Furthermore, the only question which the jury had to determine was, “Did defendant fire the fatal shot?” In' order to find him guilty in either the first or second degree they must have found, beyond a reasonable doubt, that he did. We must assume, if we can reasonably do so, that the jury followed the court’s instructions as to reasonable doubt. So assuming, it necessarily follows that the jury found, beyond a reasonable doubt, that the defendant did fire the fatal shot. If they so found, they must have found, beyond a reasonable doubt, that defendant had committed a crime which was, in fact, murder- in the first degree.

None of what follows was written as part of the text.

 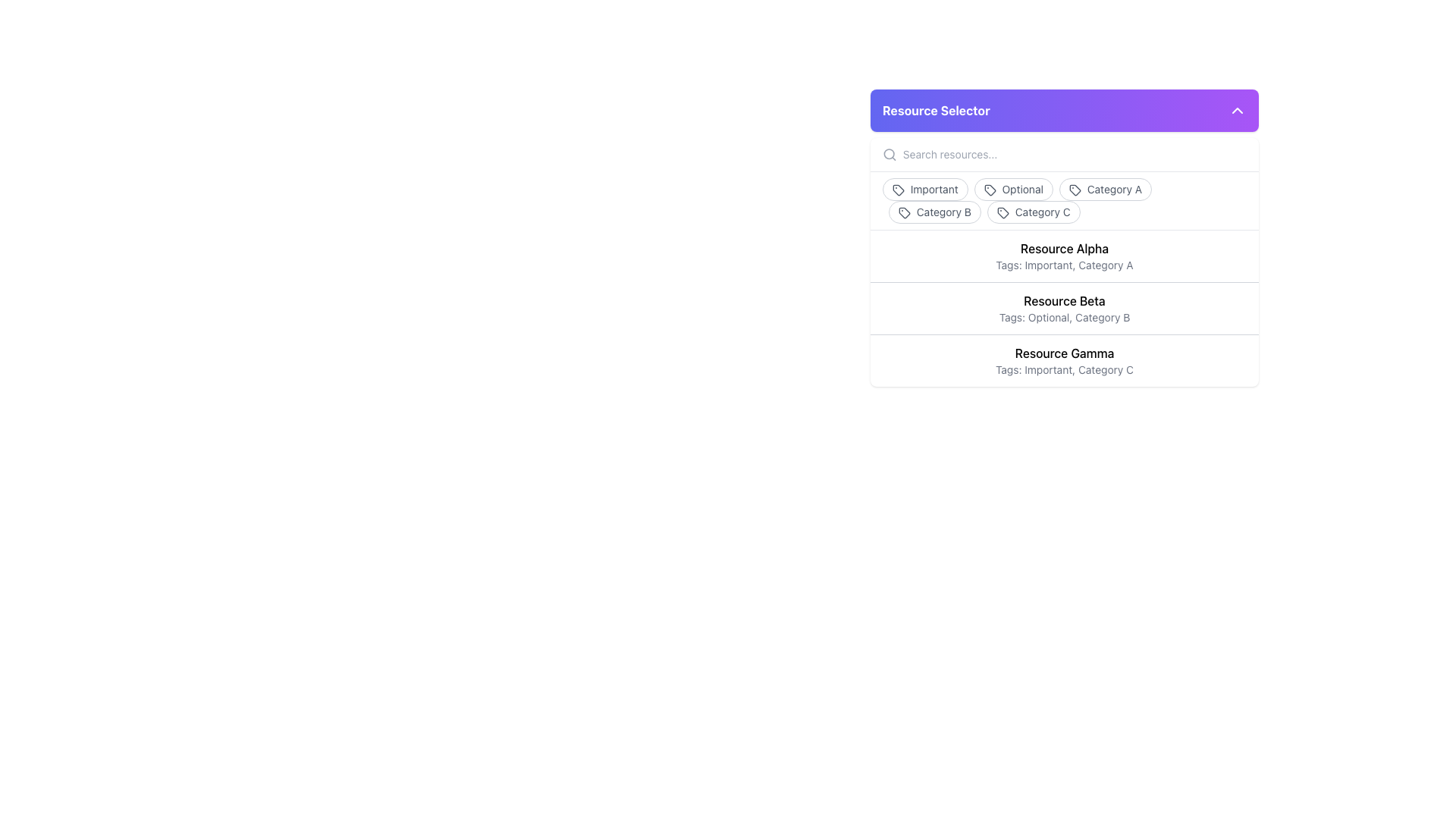 I want to click on the non-interactive text label that provides categorical and priority information about the 'Resource Gamma' item, located at the center of the lower portion of the card module labeled 'Resource Gamma', so click(x=1063, y=370).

So reasoning, we must inevitably find that sympathy and mercy dictated, in this case, a verdict of guilty of murder in the second degree, where the verdict should have been guilty of murder in the first.degree, rather than find that a dereliction of duty and the violation of a juror’s oath dictated a verdict of guilty of murder in the second degree where the verdict should have been not guilty. If such be the fact, it follows that this defendant was benefited, not prejudiced, by the finding, and hence ought not be heard to complain.

It is said that “error is presumed to be prejudicial unless it affirmatively appears that it is not.” Even so, this is a mere artificial rule framed for the protection of the parties litigant. It is of no more force than any other similar rule. *427That error was not prejudicial may also be established as well by rule of law as by proof of facts, and the proper application of the rule hereinbefore set out — requiring the assumption that the jury followed the instructions of the court — makes it affirmatively appear that the error was not prejudicial.

Decided October 6, 1919. Rehearing denied January 5, 1920.

I am of the opinion that the Colorado cases cited in support of the conclusion of the majority are not in point, and those cases cited from other jurisdictions which are applicable are based upon false reasoning.

I am authorized to say that Mr. Chief Justice Garrigues concurs in these views.